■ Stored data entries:
---
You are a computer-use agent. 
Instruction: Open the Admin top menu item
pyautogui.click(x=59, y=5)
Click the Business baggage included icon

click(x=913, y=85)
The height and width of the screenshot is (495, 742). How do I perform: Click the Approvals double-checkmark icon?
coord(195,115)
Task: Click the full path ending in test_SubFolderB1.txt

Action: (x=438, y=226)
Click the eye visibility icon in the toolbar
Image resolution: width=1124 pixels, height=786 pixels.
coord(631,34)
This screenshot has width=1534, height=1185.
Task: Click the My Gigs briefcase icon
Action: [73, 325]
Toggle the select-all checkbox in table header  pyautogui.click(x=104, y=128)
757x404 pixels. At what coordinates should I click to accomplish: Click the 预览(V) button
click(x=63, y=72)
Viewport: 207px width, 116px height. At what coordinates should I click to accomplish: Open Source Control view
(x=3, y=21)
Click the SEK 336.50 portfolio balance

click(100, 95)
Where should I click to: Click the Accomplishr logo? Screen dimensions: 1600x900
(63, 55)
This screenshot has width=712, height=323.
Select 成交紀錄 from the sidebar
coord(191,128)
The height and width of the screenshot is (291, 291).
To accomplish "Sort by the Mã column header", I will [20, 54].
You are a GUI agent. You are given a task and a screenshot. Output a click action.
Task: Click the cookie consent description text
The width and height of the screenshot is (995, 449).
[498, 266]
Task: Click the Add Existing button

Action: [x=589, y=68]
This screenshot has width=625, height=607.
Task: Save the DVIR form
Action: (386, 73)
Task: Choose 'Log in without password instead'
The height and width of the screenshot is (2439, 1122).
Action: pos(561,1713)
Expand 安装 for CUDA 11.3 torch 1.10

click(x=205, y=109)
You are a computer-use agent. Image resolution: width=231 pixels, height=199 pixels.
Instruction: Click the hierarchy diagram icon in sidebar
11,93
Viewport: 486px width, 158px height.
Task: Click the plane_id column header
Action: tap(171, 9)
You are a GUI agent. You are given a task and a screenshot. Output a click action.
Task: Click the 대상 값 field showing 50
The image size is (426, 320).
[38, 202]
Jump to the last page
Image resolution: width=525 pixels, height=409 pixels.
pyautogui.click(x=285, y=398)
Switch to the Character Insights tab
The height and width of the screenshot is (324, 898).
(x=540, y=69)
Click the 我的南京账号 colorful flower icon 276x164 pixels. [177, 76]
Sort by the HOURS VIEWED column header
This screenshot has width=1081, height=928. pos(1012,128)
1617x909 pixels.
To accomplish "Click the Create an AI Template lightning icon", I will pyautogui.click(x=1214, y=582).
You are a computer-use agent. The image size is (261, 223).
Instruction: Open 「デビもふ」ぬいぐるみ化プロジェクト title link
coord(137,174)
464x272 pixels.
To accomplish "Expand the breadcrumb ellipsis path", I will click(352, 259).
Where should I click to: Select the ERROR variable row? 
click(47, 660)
---
■ TASK REQUIREMENTS: Produce a verbatim copy of each record above.

■ RESULT OF THE TASK:
You are a computer-use agent. 
Instruction: Open the Admin top menu item
pyautogui.click(x=59, y=5)
Click the Business baggage included icon

click(x=913, y=85)
The height and width of the screenshot is (495, 742). How do I perform: Click the Approvals double-checkmark icon?
coord(195,115)
Task: Click the full path ending in test_SubFolderB1.txt

Action: (x=438, y=226)
Click the eye visibility icon in the toolbar
Image resolution: width=1124 pixels, height=786 pixels.
coord(631,34)
This screenshot has width=1534, height=1185.
Task: Click the My Gigs briefcase icon
Action: [73, 325]
Toggle the select-all checkbox in table header  pyautogui.click(x=104, y=128)
757x404 pixels. At what coordinates should I click to accomplish: Click the 预览(V) button
click(x=63, y=72)
Viewport: 207px width, 116px height. At what coordinates should I click to accomplish: Open Source Control view
(x=3, y=21)
Click the SEK 336.50 portfolio balance

click(100, 95)
Where should I click to: Click the Accomplishr logo? Screen dimensions: 1600x900
(63, 55)
This screenshot has width=712, height=323.
Select 成交紀錄 from the sidebar
coord(191,128)
The height and width of the screenshot is (291, 291).
To accomplish "Sort by the Mã column header", I will [20, 54].
You are a GUI agent. You are given a task and a screenshot. Output a click action.
Task: Click the cookie consent description text
The width and height of the screenshot is (995, 449).
[498, 266]
Task: Click the Add Existing button

Action: [x=589, y=68]
This screenshot has width=625, height=607.
Task: Save the DVIR form
Action: (386, 73)
Task: Choose 'Log in without password instead'
The height and width of the screenshot is (2439, 1122).
Action: pos(561,1713)
Expand 安装 for CUDA 11.3 torch 1.10

click(x=205, y=109)
You are a computer-use agent. Image resolution: width=231 pixels, height=199 pixels.
Instruction: Click the hierarchy diagram icon in sidebar
11,93
Viewport: 486px width, 158px height.
Task: Click the plane_id column header
Action: tap(171, 9)
You are a GUI agent. You are given a task and a screenshot. Output a click action.
Task: Click the 대상 값 field showing 50
The image size is (426, 320).
[38, 202]
Jump to the last page
Image resolution: width=525 pixels, height=409 pixels.
pyautogui.click(x=285, y=398)
Switch to the Character Insights tab
The height and width of the screenshot is (324, 898).
(x=540, y=69)
Click the 我的南京账号 colorful flower icon 276x164 pixels. [177, 76]
Sort by the HOURS VIEWED column header
This screenshot has width=1081, height=928. pos(1012,128)
1617x909 pixels.
To accomplish "Click the Create an AI Template lightning icon", I will pyautogui.click(x=1214, y=582).
You are a computer-use agent. The image size is (261, 223).
Instruction: Open 「デビもふ」ぬいぐるみ化プロジェクト title link
coord(137,174)
464x272 pixels.
To accomplish "Expand the breadcrumb ellipsis path", I will click(352, 259).
Where should I click to: Select the ERROR variable row? 
click(47, 660)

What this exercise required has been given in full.